• ACTIVITY:
The output should match the data below line for line.
DATA SHOWN Start Marker
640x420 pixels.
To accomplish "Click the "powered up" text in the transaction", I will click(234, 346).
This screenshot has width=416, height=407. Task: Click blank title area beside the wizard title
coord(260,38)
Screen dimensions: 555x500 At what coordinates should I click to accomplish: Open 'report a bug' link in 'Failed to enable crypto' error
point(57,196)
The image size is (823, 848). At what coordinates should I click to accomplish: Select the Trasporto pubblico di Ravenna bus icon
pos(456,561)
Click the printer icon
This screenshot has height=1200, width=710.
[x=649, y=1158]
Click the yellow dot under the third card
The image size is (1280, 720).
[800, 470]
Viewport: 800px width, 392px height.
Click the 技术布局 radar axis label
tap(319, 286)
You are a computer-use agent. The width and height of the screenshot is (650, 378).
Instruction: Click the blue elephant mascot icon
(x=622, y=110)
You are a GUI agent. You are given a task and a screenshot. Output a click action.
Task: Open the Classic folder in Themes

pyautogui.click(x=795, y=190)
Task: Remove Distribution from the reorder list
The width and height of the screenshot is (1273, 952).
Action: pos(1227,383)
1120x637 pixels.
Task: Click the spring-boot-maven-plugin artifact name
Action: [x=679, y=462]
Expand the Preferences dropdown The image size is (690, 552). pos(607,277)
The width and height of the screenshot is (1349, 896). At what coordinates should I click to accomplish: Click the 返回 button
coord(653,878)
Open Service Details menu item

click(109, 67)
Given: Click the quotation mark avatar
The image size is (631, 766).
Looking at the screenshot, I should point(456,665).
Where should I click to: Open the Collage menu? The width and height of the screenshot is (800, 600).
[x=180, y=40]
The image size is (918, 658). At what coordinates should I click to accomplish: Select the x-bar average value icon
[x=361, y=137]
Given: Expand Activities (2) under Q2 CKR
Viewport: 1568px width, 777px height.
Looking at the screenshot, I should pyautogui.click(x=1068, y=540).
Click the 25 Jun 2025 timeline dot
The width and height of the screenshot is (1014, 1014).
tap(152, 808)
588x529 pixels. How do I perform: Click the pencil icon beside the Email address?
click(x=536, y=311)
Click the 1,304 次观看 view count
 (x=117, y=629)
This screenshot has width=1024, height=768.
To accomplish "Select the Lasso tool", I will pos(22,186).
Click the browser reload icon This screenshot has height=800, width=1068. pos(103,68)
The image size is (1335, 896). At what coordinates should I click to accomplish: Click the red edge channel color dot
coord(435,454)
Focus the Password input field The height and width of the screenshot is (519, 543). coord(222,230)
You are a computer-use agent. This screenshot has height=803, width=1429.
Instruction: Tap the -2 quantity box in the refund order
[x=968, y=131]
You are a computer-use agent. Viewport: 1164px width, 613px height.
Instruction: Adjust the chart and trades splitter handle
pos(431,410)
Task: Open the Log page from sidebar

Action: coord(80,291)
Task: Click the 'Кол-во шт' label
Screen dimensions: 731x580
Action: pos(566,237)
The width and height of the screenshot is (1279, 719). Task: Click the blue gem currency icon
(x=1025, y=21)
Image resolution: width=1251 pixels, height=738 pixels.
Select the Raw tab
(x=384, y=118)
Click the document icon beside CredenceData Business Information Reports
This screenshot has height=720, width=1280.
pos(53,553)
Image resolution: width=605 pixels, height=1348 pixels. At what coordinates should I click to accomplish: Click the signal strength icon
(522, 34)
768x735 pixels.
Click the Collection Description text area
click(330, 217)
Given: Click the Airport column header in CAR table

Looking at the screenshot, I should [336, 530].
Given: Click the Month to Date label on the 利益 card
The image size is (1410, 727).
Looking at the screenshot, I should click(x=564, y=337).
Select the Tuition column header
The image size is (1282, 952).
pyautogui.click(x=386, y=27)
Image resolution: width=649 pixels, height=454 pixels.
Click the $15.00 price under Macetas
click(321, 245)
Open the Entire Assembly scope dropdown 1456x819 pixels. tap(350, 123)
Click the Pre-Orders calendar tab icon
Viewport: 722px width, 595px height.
DATA SHOWN End Marker
• ANSWER TO THE EXERCISE:
640x420 pixels.
To accomplish "Click the "powered up" text in the transaction", I will click(234, 346).
This screenshot has width=416, height=407. Task: Click blank title area beside the wizard title
coord(260,38)
Screen dimensions: 555x500 At what coordinates should I click to accomplish: Open 'report a bug' link in 'Failed to enable crypto' error
point(57,196)
The image size is (823, 848). At what coordinates should I click to accomplish: Select the Trasporto pubblico di Ravenna bus icon
pos(456,561)
Click the printer icon
This screenshot has height=1200, width=710.
[x=649, y=1158]
Click the yellow dot under the third card
The image size is (1280, 720).
[800, 470]
Viewport: 800px width, 392px height.
Click the 技术布局 radar axis label
tap(319, 286)
You are a computer-use agent. The width and height of the screenshot is (650, 378).
Instruction: Click the blue elephant mascot icon
(x=622, y=110)
You are a GUI agent. You are given a task and a screenshot. Output a click action.
Task: Open the Classic folder in Themes

pyautogui.click(x=795, y=190)
Task: Remove Distribution from the reorder list
The width and height of the screenshot is (1273, 952).
Action: pos(1227,383)
1120x637 pixels.
Task: Click the spring-boot-maven-plugin artifact name
Action: [x=679, y=462]
Expand the Preferences dropdown The image size is (690, 552). pos(607,277)
The width and height of the screenshot is (1349, 896). At what coordinates should I click to accomplish: Click the 返回 button
coord(653,878)
Open Service Details menu item

click(109, 67)
Given: Click the quotation mark avatar
The image size is (631, 766).
Looking at the screenshot, I should point(456,665).
Where should I click to: Open the Collage menu? The width and height of the screenshot is (800, 600).
[x=180, y=40]
The image size is (918, 658). At what coordinates should I click to accomplish: Select the x-bar average value icon
[x=361, y=137]
Given: Expand Activities (2) under Q2 CKR
Viewport: 1568px width, 777px height.
Looking at the screenshot, I should pyautogui.click(x=1068, y=540).
Click the 25 Jun 2025 timeline dot
The width and height of the screenshot is (1014, 1014).
tap(152, 808)
588x529 pixels. How do I perform: Click the pencil icon beside the Email address?
click(x=536, y=311)
Click the 1,304 次观看 view count
 (x=117, y=629)
This screenshot has width=1024, height=768.
To accomplish "Select the Lasso tool", I will pos(22,186).
Click the browser reload icon This screenshot has height=800, width=1068. pos(103,68)
The image size is (1335, 896). At what coordinates should I click to accomplish: Click the red edge channel color dot
coord(435,454)
Focus the Password input field The height and width of the screenshot is (519, 543). coord(222,230)
You are a computer-use agent. This screenshot has height=803, width=1429.
Instruction: Tap the -2 quantity box in the refund order
[x=968, y=131]
You are a computer-use agent. Viewport: 1164px width, 613px height.
Instruction: Adjust the chart and trades splitter handle
pos(431,410)
Task: Open the Log page from sidebar

Action: coord(80,291)
Task: Click the 'Кол-во шт' label
Screen dimensions: 731x580
Action: pos(566,237)
The width and height of the screenshot is (1279, 719). Task: Click the blue gem currency icon
(x=1025, y=21)
Image resolution: width=1251 pixels, height=738 pixels.
Select the Raw tab
(x=384, y=118)
Click the document icon beside CredenceData Business Information Reports
This screenshot has height=720, width=1280.
pos(53,553)
Image resolution: width=605 pixels, height=1348 pixels. At what coordinates should I click to accomplish: Click the signal strength icon
(522, 34)
768x735 pixels.
Click the Collection Description text area
click(330, 217)
Given: Click the Airport column header in CAR table

Looking at the screenshot, I should [336, 530].
Given: Click the Month to Date label on the 利益 card
The image size is (1410, 727).
Looking at the screenshot, I should click(x=564, y=337).
Select the Tuition column header
The image size is (1282, 952).
pyautogui.click(x=386, y=27)
Image resolution: width=649 pixels, height=454 pixels.
Click the $15.00 price under Macetas
click(321, 245)
Open the Entire Assembly scope dropdown 1456x819 pixels. tap(350, 123)
Click the Pre-Orders calendar tab icon
Viewport: 722px width, 595px height.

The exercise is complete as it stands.